Doch kann man sich immer aussuchen wohin man geht und mit wem?, dachte sie aus einem Anflug von Melancholie heraus.
Manchmal ist das Leben so stumpf, kam ihr ein weiterer Gedanke. Eigentlich gemein, dass das Leben manchmal so stumpf ist …
Sie ging den Flur in Richtung Wohnzimmer entlang, aus dem ein breiter Lichtstrahl kam. Dieser beleuchtete ihre Silhouette mehr und mehr. Schließlich blendete die Sonne sie, und sie hielt sich mit zugekniffenen Augen die Hand vors Gesicht.
Träumerle stand wie für gewöhnlich am Fenster und zeichnete mit dem Zeigefinger einen Smiley an die mit Staub bedeckte Scheibe. Er mochte Smileys, genau wie sie, da sie auf ganz schlichte Weise eine optimistische Weltsicht ausdrückten.

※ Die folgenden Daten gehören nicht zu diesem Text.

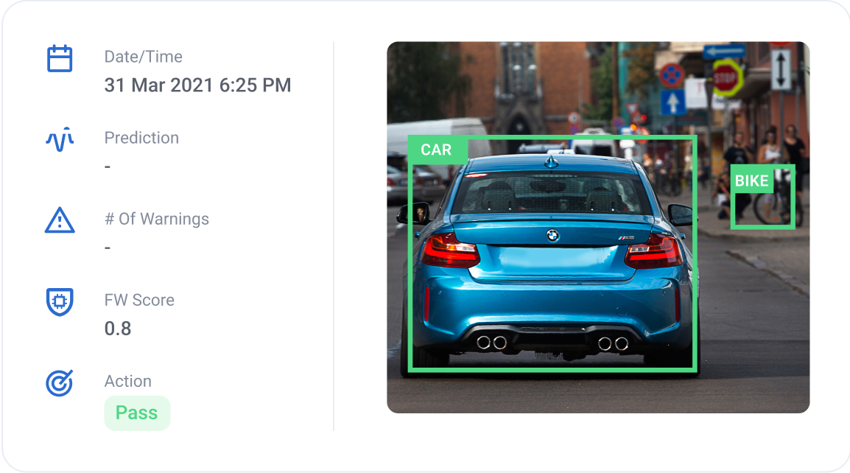Click the Date/Time field label
The width and height of the screenshot is (850, 473).
143,57
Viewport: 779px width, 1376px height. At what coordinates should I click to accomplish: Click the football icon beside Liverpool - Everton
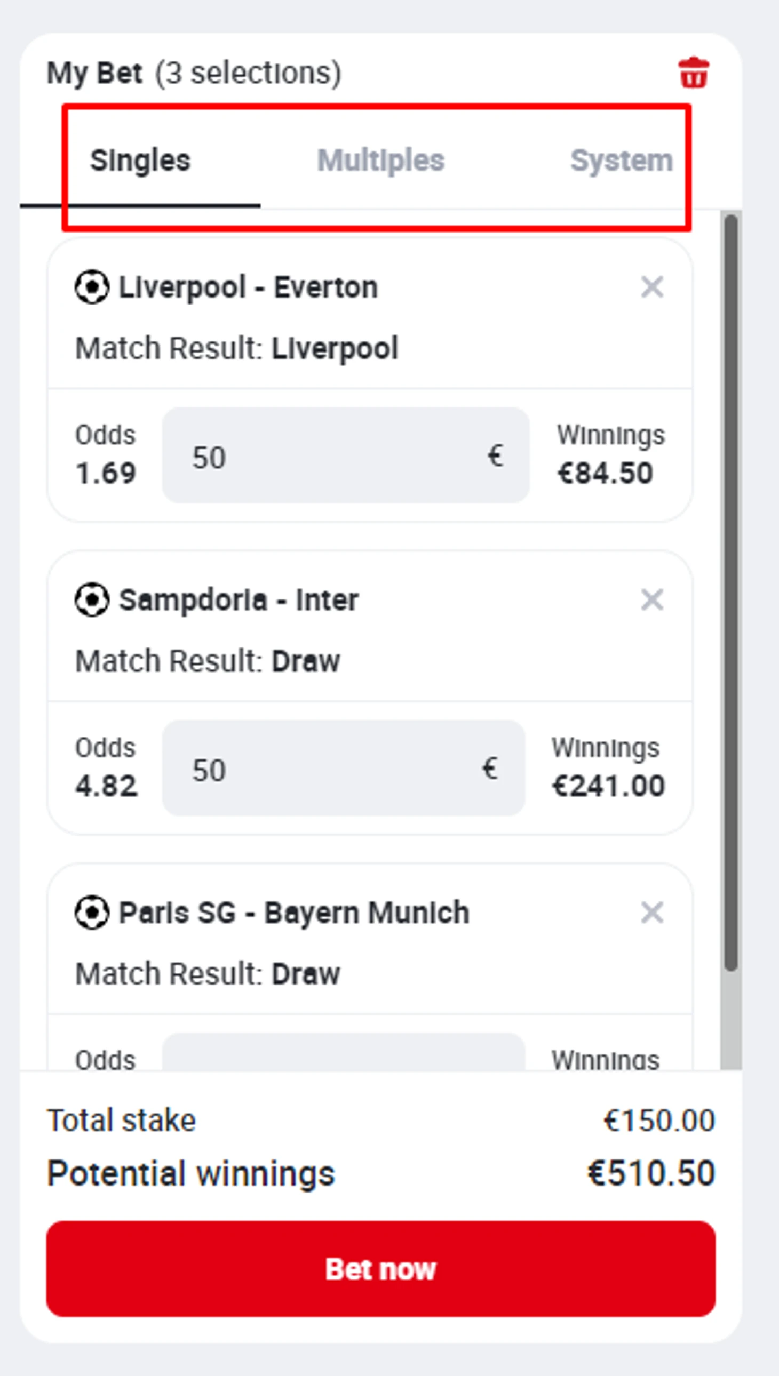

Sie kam zu ihm ans Fenster, und er fasste ihre Hand, strich mit der anderen sanft über ihren Hals. Er wandte den Kopf wieder zur Fensterscheibe, ohne ihre Hand loszulassen, verträumt.
Marlies´ Blick blieb an ihm haften.
»Träumerle, ach, Träumerle«, sagte sie. Er drehte den Kopf und lächelte sie an.